Recensione: In The Midst Of Life We Are In Death
Trascinarsi lentamente, con fatica, su una terra arida, brulla; vagando a tentoni nel vuoto di una cupa nebbia via via sempre più buia. Un viaggio da incubo, nelle tenebre di un mondo privo di vita, di colori, ove tutto sembra in sospeso in attesa di qualcosa che non giungerà mai.
Questo, si potrebbe sintetizzare in parole, è il territorio musicale di caccia dei danesi Cerekloth, formazione di recente nascita (2008) che, dopo alcuni assaggi discografici (“Pandemonium Prayers”, EP, 2008; “From Morphing Dust To Festering Slime”, demo, 2009; “Halo Of Syringes”, EP, 2011), taglia finalmente l’agognato traguardo del debut-album: “In The Midst Of Life We Are In Death”.
Allineandosi a una recente tendenza evidenziatasi per esempio in band come i Black Therapy, i Cerekloth propongono una rivisitazione del death metal inserendo in esso cospicue contaminazioni heavy che rimandano direttamente all’inizio della Storia dell’heavy medesimo, versante oscuro. Quando, cioè, poco dopo i Black Sabbath, gente come gli Angel Witch, i Venom e i Mercyful Fate, per citare i più noti, si accorsero che le dure sonorità del metallo urlante si adattavano perfettamente alle mefistofeliche atmosfere di un’arcana emotività pulsante nelle menti di Kevin Heybourne e compagnia cantante.
Inutile, pertanto, aspettarsi vette d’inarrivabili velocità, riff zanzarosi rasentanti il limite del suono, ritmi iper-cinetici: “In The Midst Of Life We Are In Death” sonda, scava, percorre con circospezione le buie caverne di un suono incentrato sull’impatto granitico dei low/mid-tempo – anche se qualche sfuriata di blast-beats non manca – , su un guitarwork possente e ‘doom-oso’, su un growling lacerante e profondo, sui roventi sussulti di un basso rombante. Questa interpretazione va così a fondo, nello strisciare fra le pieghe sotterranee del terreno, da far dubitare quale sia la corretta definizione dello stile preferito dai Nostri; in equilibrio perenne death e doom, appunto. Uno stile in ogni caso dark, asciutto, monocorde, in cui sono piuttosto rari i momenti melodici intesi in senso stretto. Il growl gutturale di JBP non è certo uno stimolo, per la musica, a voler essere in qualche modo accattivante; così come il lavoro delle chitarre, concentrato sulla definizione sequenziale di ‘riffoni’ dall’effetto lisergico, ipnotico se non addirittura soporifero.

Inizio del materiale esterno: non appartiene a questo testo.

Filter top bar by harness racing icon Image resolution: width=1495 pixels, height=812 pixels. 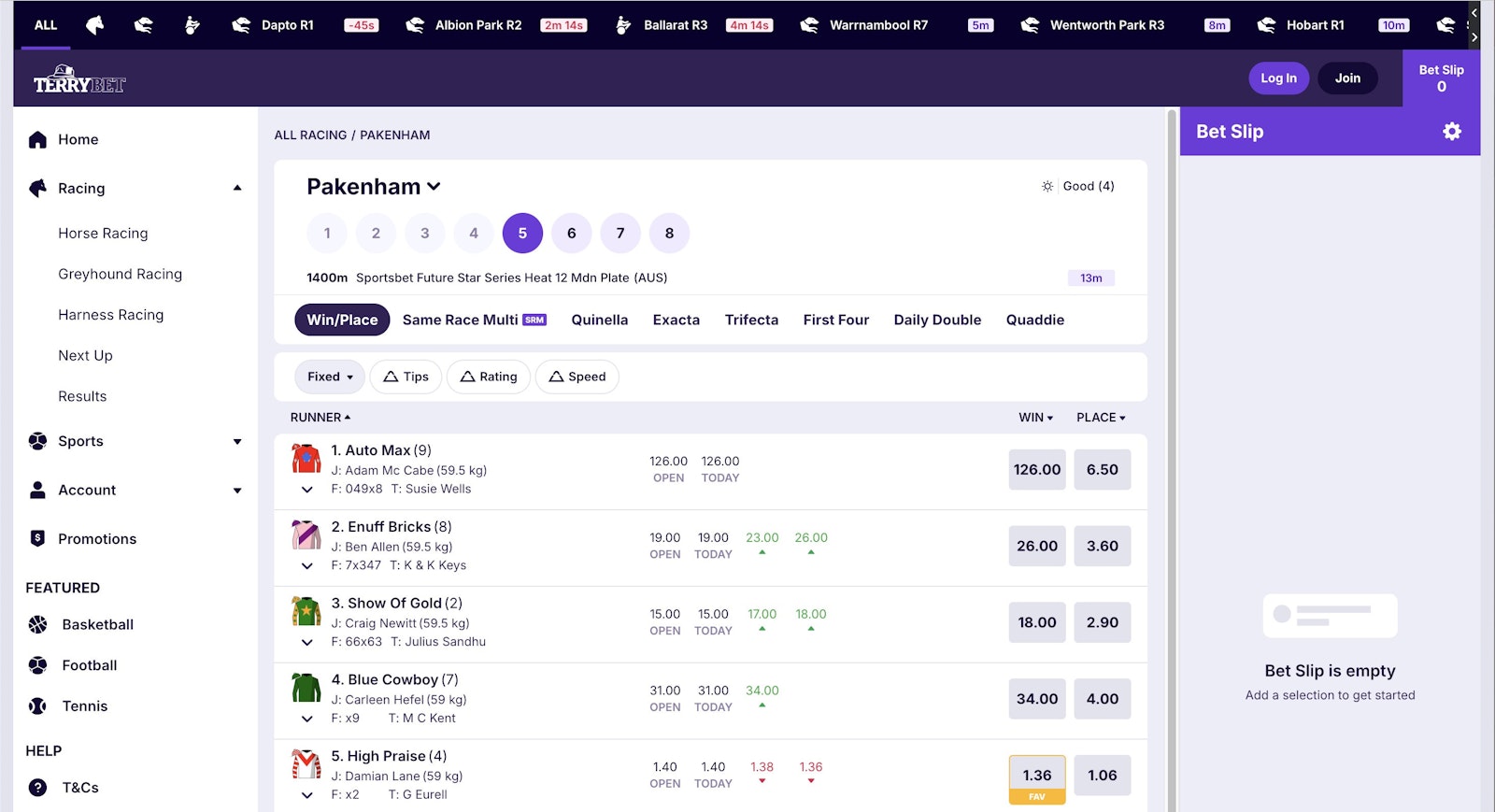pyautogui.click(x=192, y=25)
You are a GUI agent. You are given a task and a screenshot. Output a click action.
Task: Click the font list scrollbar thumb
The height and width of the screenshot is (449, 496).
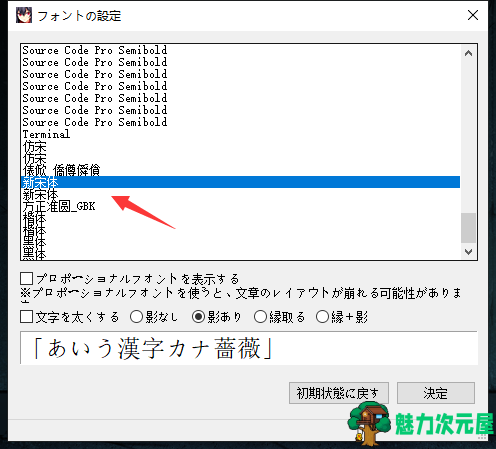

Anche se apparentemente indecisi sulla strada da intraprendere definitivamente – o doom, o death (o dark) – i Cerekloth riescono, seppur con fatica, a ritagliare uno stile abbastanza personale, lontano da fogge originali ma comunque indicativo di un carattere sufficientemente formato. Quel che difetta, al contrario, è la capacità di sviluppare le song al di là di un formalismo eccessivo, tale da tarpare le ali a possibili divagazioni oltre dei cliché monotoni e ripetitivi. Si possono passare pure parecchie ore, a girare e rigirare fra “Praeludium & Born Of The Void” e “The Reapers Instant Is Our Eternity”, che ben difficilmente rimarrà nella memoria qualcosa di più del grigiore perenne che ammanta “In The Midst Of Life We Are In Death”. Tanto è vero che, in mezzo a brani troppo dilatati nel tempo, appare azzeccato un brano come “Within The Hollow Crown”, in cui l’anima death prende il sopravvento sul resto grazie, anche, a qualche cambio di tempo sì da scuotere un incedere altrimenti tedioso.
Malgrado le buone intenzioni e l’indubbia bontà dei Cerekloth quale ensemble dotato di una ferma attitudine, sempre coerente a se stessa, “In The Midst Of Life We Are In Death” non riesce a decollare per elevarsi da una qualità compositiva ancora acerba, foriera di qualche sbadiglio di troppo.